__Page text__:
· · ·

PRINT September 2020


TAMECA COLE began writing and making collages while imprisoned in Alabama as a way to create space for her survival. Locked in a Dark Calm, 2016, is a composite portrait; the face, enveloped in a gray cloud, is only partially revealed. She made it as a response to the mistreatment she suffered from prison guards. Commissioned for these pages, Cole’s Dark Chaos: The Aftermath, 2020, extends her compositional experimentation, juxtaposing an eye from a color photograph of the artist with one eye and the nose of George Floyd. It is both a self-portrait and a memorial to the man whose murder by Minneapolis police helped inspire the most recent wave of uprisings for Black life.

Cole and the other three artists featured in the pages that follow—James “Yaya” Hough, Mark Loughney, and Jared Owens—are creating important work that evinces how imprisoned artists use their material constraints, spatial captivity, and “penal time” (time as punishment) to deal with the isolation and brutality of incarceration. Cole, Hough, and Owens have been released from prison and continue to make art; Loughney is still imprisoned.

During his twenty-seven years serving time in Pennsylvania, JAMES HOUGH made thousands of portraits, watercolors, collaborative murals, and graphite sketches of aspects of prison life. He also served as a mentor and teacher to dozens of other incarcerated people. In two of his paintings made during his final year in prison, the naked body of a Black man appears to be fed into a machine operated by a white man in uniform, illustrating what abolition geographer Ruth Wilson Gilmore describes as the extractive processes of the prison-industrial complex. Over the summer, Hough painted a series of watercolors that explores how anti-Black violence and murder is represented in media and public life. For this project, Hough renders as impressionistic paintings video stills of Ahmaud Arbery’s final moments as he is stalked and assaulted by the three white men who would then kill him. With deep care and rigor, Hough honors Arbery’s life by slowing down to pause each video frame of his attempts to flee his murderers. The series works against the normalization of anti-Black violence we have grown accustomed to in mainstream media.

· · ·

Stored items

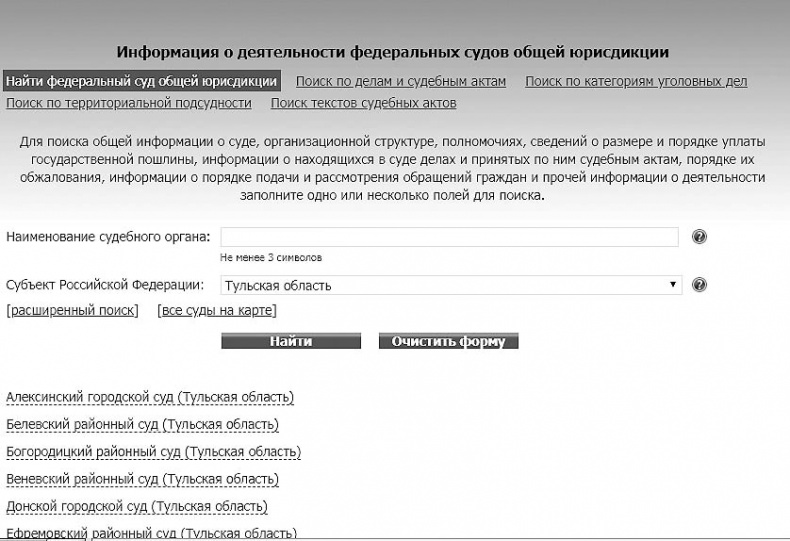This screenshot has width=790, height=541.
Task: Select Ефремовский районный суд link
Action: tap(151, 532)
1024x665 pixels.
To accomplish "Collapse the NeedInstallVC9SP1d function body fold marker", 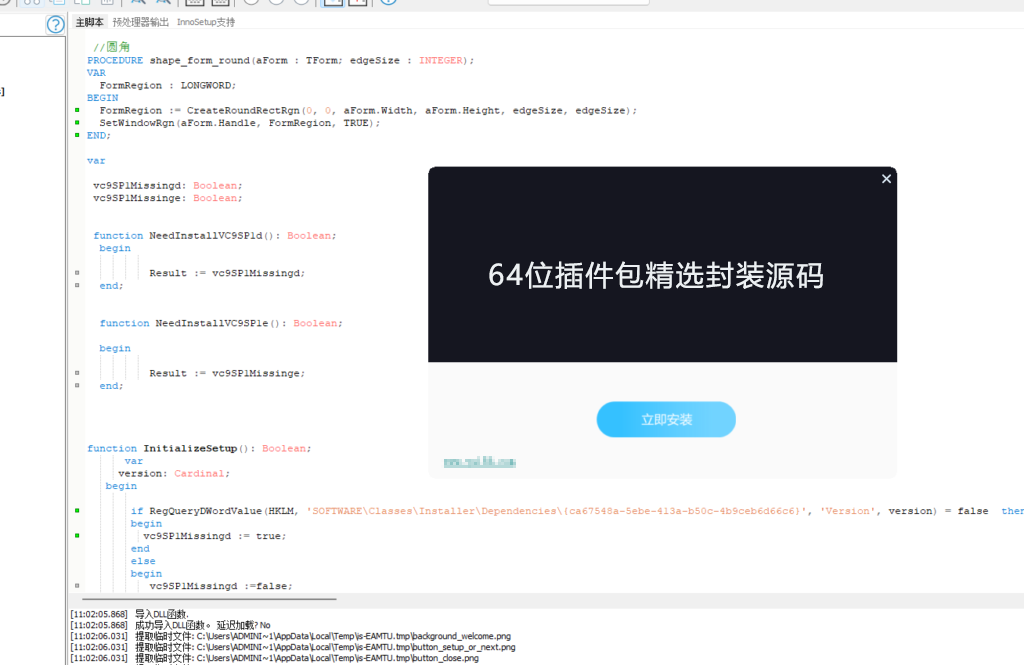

· · ·

__Work task A__:
Answer these questions using the article on imprisoned artists.
(i) In which state was Tameca Cole imprisoned?
(ii) Which of the featured artists is still imprisoned?
(iii) How many years did James Hough serve in Pennsylvania?
__Work task B__: Name every artist the article on imprisoned artists says is featured in its pages.

__Worked solution A__:
(i) Alabama
(ii) Mark Loughney
(iii) Twenty-seven years

__Worked solution B__: Tameca Cole, James "Yaya" Hough, Mark Loughney, Jared Owens